**Exercise directions**
Repeat only the lines below from the one containing "Task: Click inside the rtmp URL input field" through the one containing "This screenshot has height=532, width=773.", inclusive, exactly as written.

(Stored data)
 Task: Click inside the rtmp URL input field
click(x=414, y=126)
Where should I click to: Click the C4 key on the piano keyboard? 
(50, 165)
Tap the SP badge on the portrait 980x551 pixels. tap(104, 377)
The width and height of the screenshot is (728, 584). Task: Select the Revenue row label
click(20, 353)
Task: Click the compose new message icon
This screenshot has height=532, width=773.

---

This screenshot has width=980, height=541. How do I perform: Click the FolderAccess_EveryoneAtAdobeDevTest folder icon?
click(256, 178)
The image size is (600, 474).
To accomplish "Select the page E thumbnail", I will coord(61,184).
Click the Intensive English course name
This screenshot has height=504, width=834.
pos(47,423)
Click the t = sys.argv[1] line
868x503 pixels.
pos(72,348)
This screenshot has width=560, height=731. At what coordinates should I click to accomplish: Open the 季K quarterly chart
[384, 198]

---

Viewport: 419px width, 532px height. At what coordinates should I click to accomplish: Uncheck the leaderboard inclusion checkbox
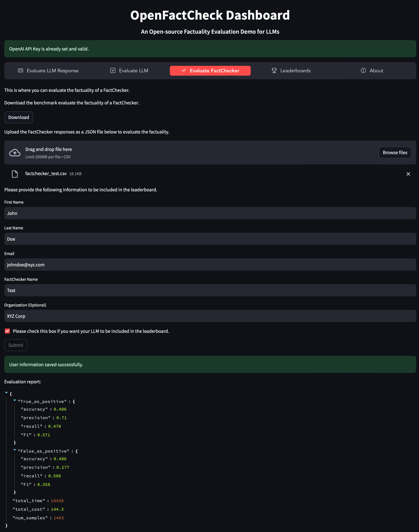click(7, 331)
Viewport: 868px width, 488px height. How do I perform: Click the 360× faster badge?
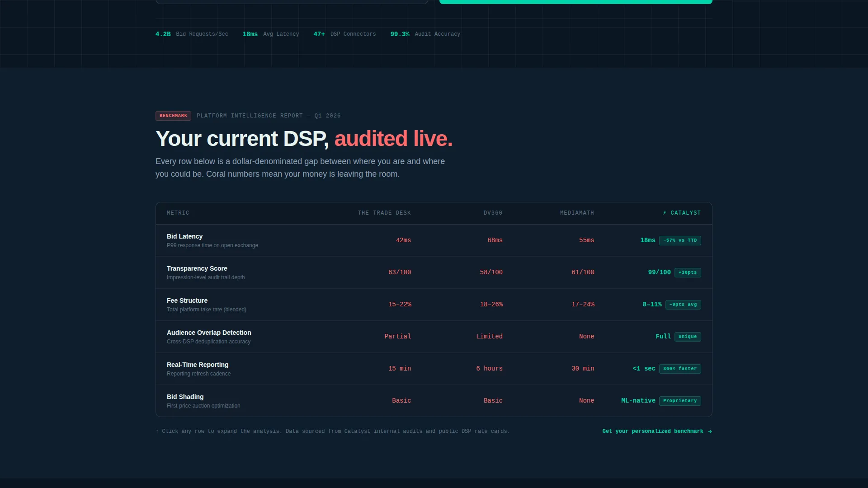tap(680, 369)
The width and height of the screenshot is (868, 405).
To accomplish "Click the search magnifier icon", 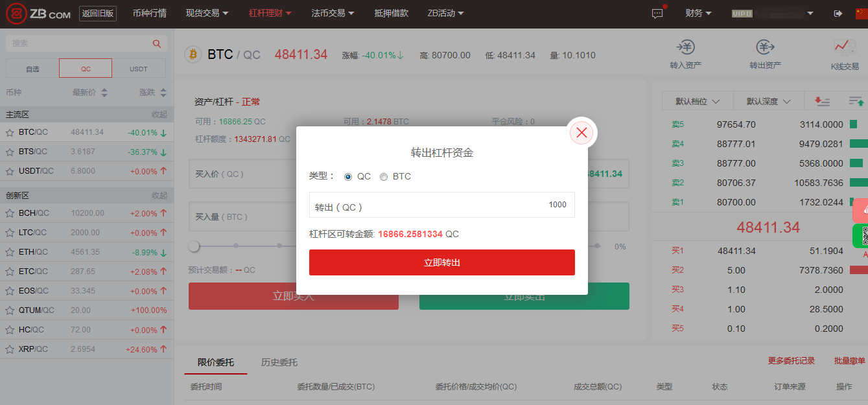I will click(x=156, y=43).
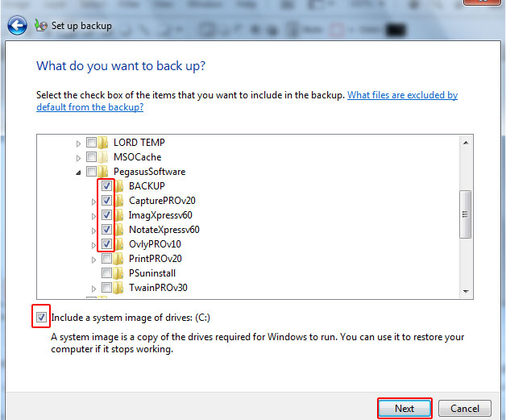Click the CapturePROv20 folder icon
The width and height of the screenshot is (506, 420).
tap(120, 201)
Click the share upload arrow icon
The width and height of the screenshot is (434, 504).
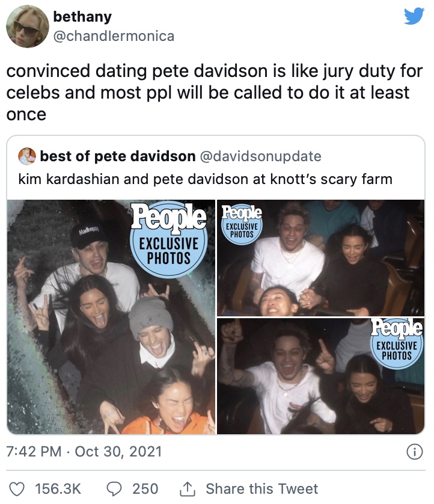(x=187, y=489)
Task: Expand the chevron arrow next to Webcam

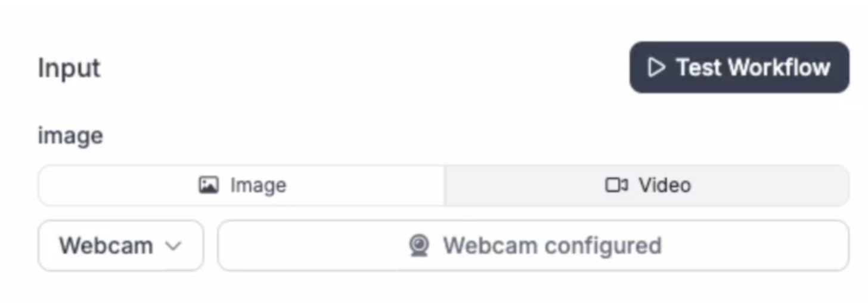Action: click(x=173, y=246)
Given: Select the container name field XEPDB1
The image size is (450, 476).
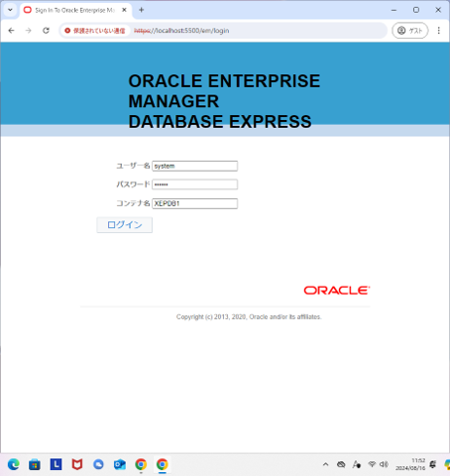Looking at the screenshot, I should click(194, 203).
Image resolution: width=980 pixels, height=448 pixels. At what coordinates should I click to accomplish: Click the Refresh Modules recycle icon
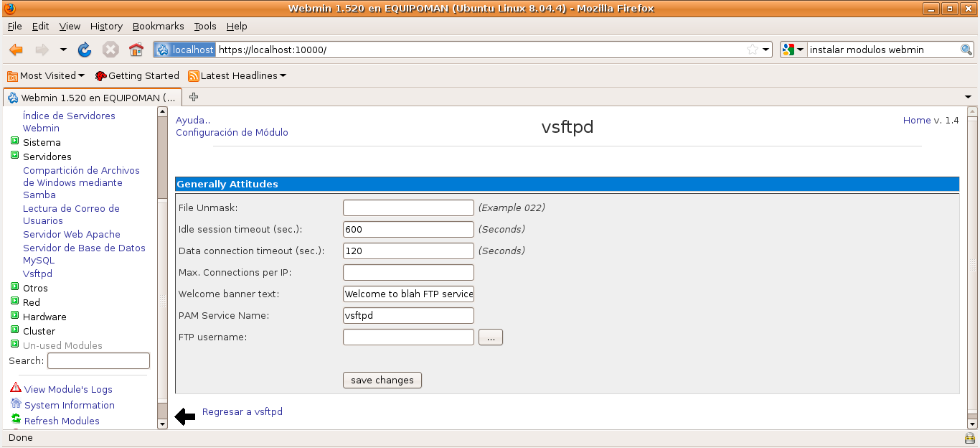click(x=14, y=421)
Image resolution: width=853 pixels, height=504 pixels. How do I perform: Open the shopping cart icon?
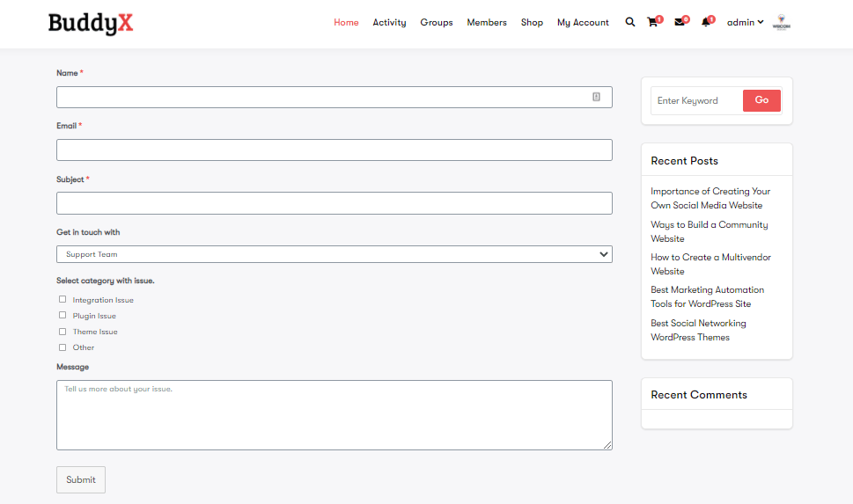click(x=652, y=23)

**Final answer**
 Task: Click inside the rtmp URL input field
click(x=414, y=126)
Where should I click to: Click the C4 key on the piano keyboard? 
(50, 165)
Tap the SP badge on the portrait 980x551 pixels. tap(104, 377)
The width and height of the screenshot is (728, 584). Task: Select the Revenue row label
click(20, 353)
Task: Click the compose new message icon
This screenshot has height=532, width=773.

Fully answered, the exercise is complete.